Eating disorders and disordered eating behaviour are serious mental conditions “that manifest themselves in a variety of eating and weight-related signs and symptoms” (Thompson & Sherman, 2010, p. 7) and can affect both males and females of all age groups. The spectrum of eating disorders and disordered eating behaviour is broad and extensive; characteristics and behaviours are distinguished as medically recognised disorders should they correlate with criteria stated on the Diagnostic and Statistical Manual of Mental Disorders (APA, 2013). Both terms capture behaviours intended by the individual to lose or control weight (Collins, 2010), the key difference being behaviours of a certain severity which comply with the criteria of the DSM-V are classified as medically recognised disorders. Individuals whose eating characteristics are of a lower severity and do not comply with the DSM-V criteria are termed to be struggling with disordered eating behaviour.

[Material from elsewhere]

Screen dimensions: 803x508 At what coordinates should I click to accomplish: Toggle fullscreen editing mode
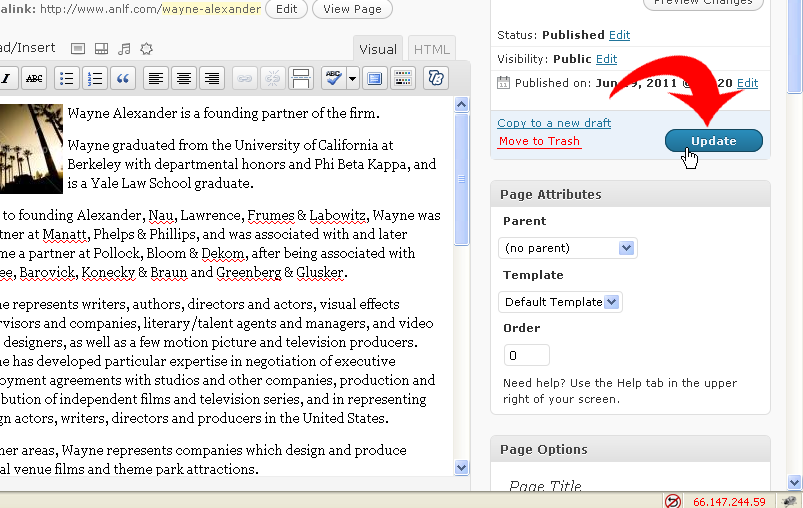375,78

Within a sporting context, not only is an athletes’ health and well-being threatened but also their sporting performance. Of all the conditions along the spectrum of eating disorders and disordered eating, anorexia nervosa has the highest mortality rate (Thompson and Sherman, 2010, p. 10) and cardiovascular problems, which account for around half of the deaths of anorexic patients, are the most common medical complication which is caused by starvation and purging techniques. The most widely known eating disorder associated with sport participation is the female athlete triad. This consists of the interrelated problems of disordered eating and also amenorrhea (the loss of the female’s menstrual cycle) and osteoporosis which are both consequences of an inconsistent diet and calorie intake (Yeager, Agostini, Nativ and Drinkwater, 1993). In addition to the physiological effects of these conditions, the psychological effects are also severe. Depression, decreased concentration and insomnia have been found to be effects of semi-starvation (Thompson and Sherman, 2010).
It has been estimated that the prevalence of disordered eating in athletes ranges from 15-62% (Walsh, Wheat and Freund, 2000) and 14-19% have subclinical symptoms (Greenleaf, Carter, Petrie, and Reel, 2009). There is not one specific cause for the development of eating disorders or disordered eating behaviour but rather a combination of socio-cultural, familial, personality and genetic factors (Thompson and Sherman, 2010). With this being known, who is in the best position to provide help and support to athletes and is there enough education within sport to teach coaches how to manage and treat athletes under their care struggling with these issues?
Studies have shown that sports coaches currently possess poor knowledge regarding eating disorders in athletes (Nattiv, Loucks, Manore, Sanborn, Sundgot-Borgen and Warren, 2007). This is supported by research conducted by Sherman, Thompson, DeHass and Wilfert (2005) that discovered that only 51% of coaches had attended lectures on the subject which is similar to research conducted by Turk et al (1999) which found that less than half of the coaches involved had attended educational programmes on eating disorders. The current state of education for coaches concerning detection and treatment of eating disorders and disordered eating behaviour in athletes was summarised by Currie in 2010 to be a “severe lack of knowledge in this area” and this “could be a serious implication for the welfare of athletes”.
As stated by Currie (2010), potential eating disorder and disordered eating problems should be approached “early, directly, supportively, and confidentially”. It has often been remarked within the literature that coaches are in the best position for early identification of eating disorders and disordered eating issues within their athletes due to their position and ability to observe them on a regular basis (Zimmerman, 1999). Coaches spend a large quantity of time with their athletes during training, competition and even travelling which provides ample opportunities to observe and monitor individuals’ habits. Coaches often also have a special relationship with their athletes consisting of trust and friendship which may also make athletes feel more comfortable disclosing close and personal information, such as if they are struggling with disordered eating issues, to their coaches rather than to parents or a medical professional.
A study conducted by Arthur-Cameselle and Baltzell in 2012 is concerned with what could be learned from athletes who had recovered from eating disorders and gives advice to coaches, parents and other athletes regarding the subject. They reached a very important conclusion; that there was a strong need for further education for coaches in identifying and treating athletes struggling with eating disorders and disordered eating problems. This is supported by a large amount of relevant literature such as Bratland-Sanda and Sundgot-Borgen (2013) who stated that for it to be possible for the appropriate identifications and referrals to be made, coaches required a full and working knowledge of eating disorders and disordered eating behaviour. Research conducted by Currie in 2010 stated that programmes that support athletes struggling with disordered eating issues and also prevent their occurrence should be developed to assist the management and treatment of the matter. Further to this, he also stated that responsibility lies with sporting organisations and individual sports governing bodies to develop and implement relevant preventative practises. As with any other medical conditions, prevention is key and so the sporting environment must acknowledge the risks associated with sport participation and the development of eating disorders and disordered eating problems so that preventative practises become the norm.